8.1 Learning Objectives

From today’s class, students are expected to be able to:

  • Identify the parameterization of the multivariate Gaussian/Normal family.
  • Describe the joint density of a bivariate Gaussian distribution in terms of its contours.
  • Identify whether a bivariate Gaussian distribution has dependence or independence.
  • Compute marginal and conditional distributions from a bivariate Gaussian distribution, and compute the distribution of a linear combination of jointly Gaussian random variables.
  • Calculate the density or cdf of a mixture distribution, given the class probabilities and class distributions.

8.2 More Univariate Distribution Families (5 min)

I added the following univariate distribution families to Lecture 6. It just fit better there, along with the other families listed there. Let’s take a look at them. They are:

8.3 Multivariate Gaussian/Normal Family (20 min)

We’ve already seen the Gaussian/Normal family of univariate distributions. There’s also a multivariate family of Gaussian distributions. Members of this family need to have all Gaussian marginals, and their dependence has to be “Gaussian dependence”.

If you’re interested, “Gaussian dependence” is obtained as a consequence of requiring that any linear combination of Gaussian random variables is also Gaussian.

8.3.1 Parameters

To characterize the bivariate Gaussian family, we need the following parameters:

  • the parameters of the two marginals (mean and variance for both \(X\) and \(Y\), sometimes denoted \(\mu_X, \mu_Y, \sigma^2_X, \sigma^2_Y\)), and
  • the covariance between \(X\) and \(Y\), sometimes denoted \(\sigma_{XY}\) (or, equivalently, the pearson correlation, sometimes denoted \(\rho\)).

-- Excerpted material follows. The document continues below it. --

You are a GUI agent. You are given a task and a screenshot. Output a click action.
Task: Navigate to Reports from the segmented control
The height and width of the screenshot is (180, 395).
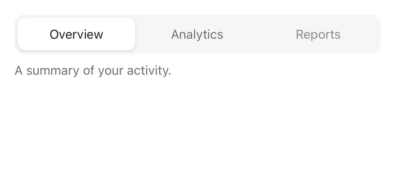[x=318, y=34]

That’s five parameters altogether, and only one of them (Pearson correlation or covariance) is needed to specify the dependence part.

Using the parameters of a bivariate Gaussian distribution, we can construct two objects that are useful for computations: a mean vector \(\boldsymbol{\mu}\) and a covariance matrix \(\Sigma\), where \[\boldsymbol{\mu}=\begin{pmatrix} \mu_X \\ \mu_Y \end{pmatrix},\] and \[\Sigma = \begin{pmatrix} \sigma_X^2 & \sigma_{XY} \\ \sigma_{XY} & \sigma_Y^2 \end{pmatrix}.\] Even though \(\sigma_{XY}\) is repeated in the upper-right and lower-left corner of \(\Sigma\), constructing the matrix in this way makes for much easier computations down the road.

Note that the covariance matrix is always defined as above. Even if we’re given the correlation \(\rho\) instead of the covariance \(\sigma_{XY}\), we would then need to calculate the covariance (as \(\sigma_{XY} = \rho \sigma_X \sigma_Y\)) before constructing the covariance matrix. However, there is another matrix that is sometimes useful, called the correlation matrix, and it’s defined as \[\text{Correlation Matrix} = \begin{pmatrix} 1 & \rho \\ \rho & 1 \end{pmatrix}.\]

This “linear algebra” format of the parameters also makes it easier to generalize to more than two variables. In general, the multivariate Gaussian distribution made up of \(d\) variables has some generic \(d\)-dimensional mean vector, and a \(d \times d\) covariance matrix, where the upper-right triangle and lower-right triangle of the covariance matrix are the same. This means that, to fully specify this \(d\)-dimensional distribution, we need:

  • the means and variances of all \(d\) random variables, and
  • the covariance or correlations between each pair of random variables (that’s \(d \choose 2\) of them).

If you’re interested, it turns out any square matrix is a valid covariance matrix, so long as it’s positive definite. This takes care of the fact that the individual variances can’t be negative and \(-1\leq\rho\leq1\), or put another (more confusing) way, \(| Cov(X,Y) | \leq \sqrt{Var(X)Var(Y)}\). If you’d like a brief review of linear algebra, check out the Appendix.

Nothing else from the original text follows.